Исходный текст:
К счастью, руководители Белого движения оказались достаточно порядочны, чтобы не эксплуатировать антисемитских настроений и не переносить ненависть к евреям-большевикам на весь еврейский народ. Тем более, что многие еврейские общины, страхуясь от погромов, изъявляли готовность к сотрудничеству с властью белых и в подтверждение этого вносили «пожертвования» на военные нужды. В компенсацию за это они просили правительство оградить их от притеснений и погромов, и их голос был услышан. Колчак не раз изъявлял в печати благодарность им за денежные взносы на армию, а в своих выступлениях перед еврейскими общинами Омска и Уфы, отвечая на их вопросы, высказался «против национальной травли» и выражал уверенность, что «с общим успокоением страны исчезнет и острота национального вопроса».

* * *
Личность Верховного правителя была сильной и притягательной, но неровной, импульсивной. Это проявлялось и в походке, движениях и жестах: он был быстр, порывист, много курил, в гневе мог перейти на крик, а когда хотел сдержать волнение или досаду, то ломал карандаши или даже швырял на пол предметы. Симпатизировавший ему британский генерал А. Нокс отмечал: «Он обладает двумя качествами, необычными для русского: вспыльчивостью, вселяющей благоговейный ужас в его подчиненных, и нежеланием говорить просто ради того, чтобы поболтать»[242]. О нападавших на него приступах вспыльчивости ходили легенды. При этом он, как все типичные холерики, был отходчив и незлопамятен.
Из воспоминаний министра Г. Гинса:
«Очень часто он становился угрюмым, неразговорчивым, а когда говорил, то терял равновесие духа, обнаруживал крайнюю запальчивость и отсутствие душевного равновесия. Но легко привязывался к людям, которые были постоянно возле него, и говорил с ними охотно и откровенно. Умный, образованный человек, он блистал в задушевных беседах остроумием и разнообразными знаниями и мог, нисколько не стремясь к тому, очаровать своего собеседника»[243].
В свою очередь, премьер-министр П.В. Вологодский в своем дневнике отмечал, что Колчак «подкупает своим благородством и искренностью»[244]. Ему вторил один из лидеров кадетов, впоследствии – идеолог «сменовеховцев» профессор Н.В. Устрялов, записывая свои впечатления об адмирале: «Трезвый, нервный ум, чуткий, усложненный. Благородство, величайшая простота, отсутствие всякой позы»[245].
Министр труда меньшевик Л.И. Шумиловский, впоследствии арестованный и расстрелянный большевиками, даже на суде имел мужество сказать: «Я считал его безукоризненно честным человеком. И ни одного факта, который бы разбил мою веру в него, за весь последующий период мне не удалось узнать»[246]. И сам Верховный правитель с полным основанием и вполне искренне писал жене: «Моя сила в полном презрении к личным целям… У меня почти нет личной жизни, пока я не кончу или не получу возможности прервать своего служения Родине»[247].

Строки:
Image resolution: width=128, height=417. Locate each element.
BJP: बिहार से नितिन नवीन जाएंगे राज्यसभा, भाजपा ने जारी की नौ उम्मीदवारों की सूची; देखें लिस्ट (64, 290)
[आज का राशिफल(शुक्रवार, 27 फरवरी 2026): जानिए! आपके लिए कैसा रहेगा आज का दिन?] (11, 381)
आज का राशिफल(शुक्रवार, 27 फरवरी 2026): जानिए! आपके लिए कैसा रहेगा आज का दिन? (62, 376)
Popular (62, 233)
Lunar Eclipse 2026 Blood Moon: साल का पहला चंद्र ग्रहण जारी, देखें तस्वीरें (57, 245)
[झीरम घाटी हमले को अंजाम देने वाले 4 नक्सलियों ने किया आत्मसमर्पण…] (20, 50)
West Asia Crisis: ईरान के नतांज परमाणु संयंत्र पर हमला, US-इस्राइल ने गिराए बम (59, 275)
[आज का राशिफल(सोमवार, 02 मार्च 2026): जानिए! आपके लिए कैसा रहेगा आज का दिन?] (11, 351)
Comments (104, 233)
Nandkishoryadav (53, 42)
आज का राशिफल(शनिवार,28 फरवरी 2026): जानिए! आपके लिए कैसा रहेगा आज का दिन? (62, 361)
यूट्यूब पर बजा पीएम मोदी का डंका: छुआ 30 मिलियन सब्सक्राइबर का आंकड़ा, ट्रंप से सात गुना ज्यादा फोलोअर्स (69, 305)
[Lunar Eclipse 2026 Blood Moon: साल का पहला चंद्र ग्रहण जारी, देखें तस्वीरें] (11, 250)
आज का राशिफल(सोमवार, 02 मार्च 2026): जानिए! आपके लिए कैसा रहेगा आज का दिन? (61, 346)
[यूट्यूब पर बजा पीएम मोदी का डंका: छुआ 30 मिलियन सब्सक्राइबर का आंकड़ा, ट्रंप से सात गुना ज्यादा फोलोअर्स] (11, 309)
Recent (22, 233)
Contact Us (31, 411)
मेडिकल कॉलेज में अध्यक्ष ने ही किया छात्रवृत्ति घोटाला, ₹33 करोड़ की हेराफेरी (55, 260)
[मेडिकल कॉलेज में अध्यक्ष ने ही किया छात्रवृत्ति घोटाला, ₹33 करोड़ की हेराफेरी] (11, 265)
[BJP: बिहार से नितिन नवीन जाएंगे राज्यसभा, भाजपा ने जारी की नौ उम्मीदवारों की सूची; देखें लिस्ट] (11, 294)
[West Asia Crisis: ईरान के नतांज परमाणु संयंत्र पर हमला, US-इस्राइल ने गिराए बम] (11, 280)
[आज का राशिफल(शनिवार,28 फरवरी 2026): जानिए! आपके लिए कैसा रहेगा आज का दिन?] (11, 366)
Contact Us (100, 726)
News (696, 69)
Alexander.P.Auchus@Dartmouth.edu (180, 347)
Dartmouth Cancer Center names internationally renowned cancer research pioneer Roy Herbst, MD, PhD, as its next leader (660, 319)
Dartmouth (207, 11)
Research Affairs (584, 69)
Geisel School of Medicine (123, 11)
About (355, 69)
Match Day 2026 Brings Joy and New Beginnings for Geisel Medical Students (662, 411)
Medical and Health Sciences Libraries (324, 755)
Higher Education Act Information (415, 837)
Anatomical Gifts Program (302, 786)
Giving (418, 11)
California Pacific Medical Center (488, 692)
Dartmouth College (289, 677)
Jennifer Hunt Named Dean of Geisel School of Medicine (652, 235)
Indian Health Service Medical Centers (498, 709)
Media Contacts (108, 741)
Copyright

Описание задания: Продолжите текст о личности Колчака, начав сразу после его последнего предложения. Строки здесь никакой роли не играют.

Ответ на задание:
Даже недоброжелатели Колчака безоговорочно признавали за ним кристальную личную честность и порядочность, верность долгу, патриотизм. «Он смотрит на свое положение как на посланный небом подвиг», – писал в своем дневнике барон А. Будберг[248]. И далее: «Едва ли есть еще на Руси другой человек, который так бескорыстно, искренне, убежденно, проникновенно и рыцарски служит идее восстановления единой великой и неделимой России».
Будучи Верховным правителем, адмирал не счел возможным установить себе какой-то особый оклад, резко отличающийся от министерского. Жил Колчак довольно скромно. В этом плане любопытны его письма жившей в Париже жене (об ее эмиграции с сыном и местонахождении Колчак узнал из сообщения министра иностранных дел Франции в феврале 1919 года). Он перечислял им немалые суммы – 5 тысяч франков в месяц, но она требовала больших средств, чем он переводил ей. При этом свое требование мотивировала тем, что у нее теперь, как и у него, «особое положение», нужны «расходы на представительство». Колчак писал жене, что за рамки служебного оклада он выйти не может.
Характерный бытовой штрих сделал в своем дневнике все тот же премьер П.В. Вологодский. Первоначально члены правительства собирались праздновать новый 1919 год в компании с представителями союзников, но когда по смете выяснилось, что это обойдется в сумму по 300 рублей с каждого, затею отменили. Как ни старомодно это покажется современному читателю, Колчак не позволял тратить на подобные мероприятия казенные деньги.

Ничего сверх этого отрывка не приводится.